Source records
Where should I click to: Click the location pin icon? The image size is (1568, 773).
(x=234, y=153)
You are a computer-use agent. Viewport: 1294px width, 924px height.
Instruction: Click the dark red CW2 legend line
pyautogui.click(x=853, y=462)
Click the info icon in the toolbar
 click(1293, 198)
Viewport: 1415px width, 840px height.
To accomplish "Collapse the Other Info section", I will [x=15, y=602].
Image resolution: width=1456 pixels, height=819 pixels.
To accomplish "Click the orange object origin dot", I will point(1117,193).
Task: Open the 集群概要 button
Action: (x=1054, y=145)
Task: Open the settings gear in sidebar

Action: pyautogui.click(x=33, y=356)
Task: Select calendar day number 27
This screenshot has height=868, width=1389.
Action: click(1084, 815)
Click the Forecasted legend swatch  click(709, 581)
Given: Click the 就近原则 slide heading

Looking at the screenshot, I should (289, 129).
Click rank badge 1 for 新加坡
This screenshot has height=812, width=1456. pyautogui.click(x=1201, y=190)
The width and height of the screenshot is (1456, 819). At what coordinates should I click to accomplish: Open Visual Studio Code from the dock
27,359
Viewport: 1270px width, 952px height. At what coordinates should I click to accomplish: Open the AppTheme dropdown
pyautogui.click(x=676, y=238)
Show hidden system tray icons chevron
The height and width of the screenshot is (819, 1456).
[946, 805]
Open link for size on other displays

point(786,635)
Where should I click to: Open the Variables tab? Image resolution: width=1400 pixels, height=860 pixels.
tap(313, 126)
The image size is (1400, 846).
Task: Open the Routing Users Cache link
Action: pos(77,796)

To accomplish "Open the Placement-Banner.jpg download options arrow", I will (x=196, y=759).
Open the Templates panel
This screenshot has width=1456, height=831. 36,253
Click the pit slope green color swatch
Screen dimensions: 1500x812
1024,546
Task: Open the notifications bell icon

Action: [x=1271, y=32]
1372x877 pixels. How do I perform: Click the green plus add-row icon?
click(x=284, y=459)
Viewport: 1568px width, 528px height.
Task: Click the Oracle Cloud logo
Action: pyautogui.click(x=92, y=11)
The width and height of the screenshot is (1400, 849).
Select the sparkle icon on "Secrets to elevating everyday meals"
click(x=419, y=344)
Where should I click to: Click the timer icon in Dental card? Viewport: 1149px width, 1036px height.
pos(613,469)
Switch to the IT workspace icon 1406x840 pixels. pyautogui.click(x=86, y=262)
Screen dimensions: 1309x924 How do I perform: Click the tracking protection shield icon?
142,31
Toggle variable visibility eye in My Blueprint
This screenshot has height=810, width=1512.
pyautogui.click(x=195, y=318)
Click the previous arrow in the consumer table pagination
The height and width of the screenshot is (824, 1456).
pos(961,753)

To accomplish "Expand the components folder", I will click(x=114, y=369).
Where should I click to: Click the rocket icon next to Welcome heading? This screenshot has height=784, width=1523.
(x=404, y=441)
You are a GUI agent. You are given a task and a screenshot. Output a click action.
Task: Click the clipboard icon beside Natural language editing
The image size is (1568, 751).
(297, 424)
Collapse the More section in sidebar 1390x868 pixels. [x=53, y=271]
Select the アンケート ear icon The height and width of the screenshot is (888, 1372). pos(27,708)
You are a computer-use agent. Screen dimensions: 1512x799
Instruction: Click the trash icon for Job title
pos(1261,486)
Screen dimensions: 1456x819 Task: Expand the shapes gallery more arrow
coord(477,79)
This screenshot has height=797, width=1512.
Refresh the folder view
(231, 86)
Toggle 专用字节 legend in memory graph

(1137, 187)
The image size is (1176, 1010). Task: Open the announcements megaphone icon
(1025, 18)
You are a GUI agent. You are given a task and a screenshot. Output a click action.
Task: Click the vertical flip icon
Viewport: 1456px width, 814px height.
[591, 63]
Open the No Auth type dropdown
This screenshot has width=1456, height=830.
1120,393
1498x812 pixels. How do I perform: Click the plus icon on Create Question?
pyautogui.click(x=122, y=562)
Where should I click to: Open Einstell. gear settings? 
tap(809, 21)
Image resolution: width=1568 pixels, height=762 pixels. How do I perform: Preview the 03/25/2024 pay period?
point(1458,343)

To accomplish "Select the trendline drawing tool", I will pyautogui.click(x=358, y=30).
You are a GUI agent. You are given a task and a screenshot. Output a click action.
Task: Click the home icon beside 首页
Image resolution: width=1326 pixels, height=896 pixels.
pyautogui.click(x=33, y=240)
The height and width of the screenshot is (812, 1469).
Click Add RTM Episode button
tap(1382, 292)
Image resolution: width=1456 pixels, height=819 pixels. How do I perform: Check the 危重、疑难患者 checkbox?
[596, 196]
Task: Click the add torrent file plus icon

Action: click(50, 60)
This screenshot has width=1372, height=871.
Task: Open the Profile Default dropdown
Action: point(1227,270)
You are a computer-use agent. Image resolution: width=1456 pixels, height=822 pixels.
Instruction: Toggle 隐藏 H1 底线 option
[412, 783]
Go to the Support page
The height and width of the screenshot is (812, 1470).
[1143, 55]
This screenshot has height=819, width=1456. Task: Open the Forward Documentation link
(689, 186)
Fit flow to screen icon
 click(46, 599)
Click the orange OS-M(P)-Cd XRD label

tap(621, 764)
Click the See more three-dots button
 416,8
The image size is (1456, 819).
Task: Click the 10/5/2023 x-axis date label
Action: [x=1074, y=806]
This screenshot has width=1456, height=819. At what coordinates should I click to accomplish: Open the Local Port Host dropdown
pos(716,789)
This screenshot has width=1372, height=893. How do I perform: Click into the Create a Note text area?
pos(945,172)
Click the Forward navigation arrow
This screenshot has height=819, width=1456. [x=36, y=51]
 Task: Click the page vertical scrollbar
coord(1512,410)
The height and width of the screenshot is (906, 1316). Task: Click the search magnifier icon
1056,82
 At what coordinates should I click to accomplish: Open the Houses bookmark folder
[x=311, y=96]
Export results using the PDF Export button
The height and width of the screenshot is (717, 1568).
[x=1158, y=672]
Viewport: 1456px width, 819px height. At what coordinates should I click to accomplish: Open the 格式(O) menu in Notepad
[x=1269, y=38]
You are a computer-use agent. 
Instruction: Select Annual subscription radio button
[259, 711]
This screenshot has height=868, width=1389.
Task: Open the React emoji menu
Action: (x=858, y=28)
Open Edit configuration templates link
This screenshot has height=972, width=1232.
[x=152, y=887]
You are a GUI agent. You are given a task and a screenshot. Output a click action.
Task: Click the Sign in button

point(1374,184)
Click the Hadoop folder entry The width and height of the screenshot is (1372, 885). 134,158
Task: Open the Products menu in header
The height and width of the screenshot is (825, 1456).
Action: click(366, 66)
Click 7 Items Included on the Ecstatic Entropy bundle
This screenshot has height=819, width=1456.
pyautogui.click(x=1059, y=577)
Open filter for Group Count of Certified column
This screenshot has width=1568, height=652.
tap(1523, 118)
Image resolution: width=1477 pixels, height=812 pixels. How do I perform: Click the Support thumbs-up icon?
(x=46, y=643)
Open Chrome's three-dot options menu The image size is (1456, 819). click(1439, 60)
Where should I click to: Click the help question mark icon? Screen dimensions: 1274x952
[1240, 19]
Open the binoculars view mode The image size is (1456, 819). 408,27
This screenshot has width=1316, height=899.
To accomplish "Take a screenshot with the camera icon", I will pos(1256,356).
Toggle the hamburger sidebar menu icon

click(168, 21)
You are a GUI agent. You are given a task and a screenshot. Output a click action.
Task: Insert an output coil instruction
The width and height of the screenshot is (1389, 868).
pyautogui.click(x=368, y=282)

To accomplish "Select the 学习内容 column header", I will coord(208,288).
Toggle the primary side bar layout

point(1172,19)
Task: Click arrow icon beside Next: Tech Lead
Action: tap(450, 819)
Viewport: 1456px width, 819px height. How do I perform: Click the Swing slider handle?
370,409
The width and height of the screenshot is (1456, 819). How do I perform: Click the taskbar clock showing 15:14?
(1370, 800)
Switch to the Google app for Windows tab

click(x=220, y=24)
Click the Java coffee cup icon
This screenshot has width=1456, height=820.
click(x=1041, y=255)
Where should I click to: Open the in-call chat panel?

*Your task*
If a line of the data contains "swatch", copy it out.

*Exercise solution*
Click the Forecasted legend swatch  click(709, 581)
Click the pit slope green color swatch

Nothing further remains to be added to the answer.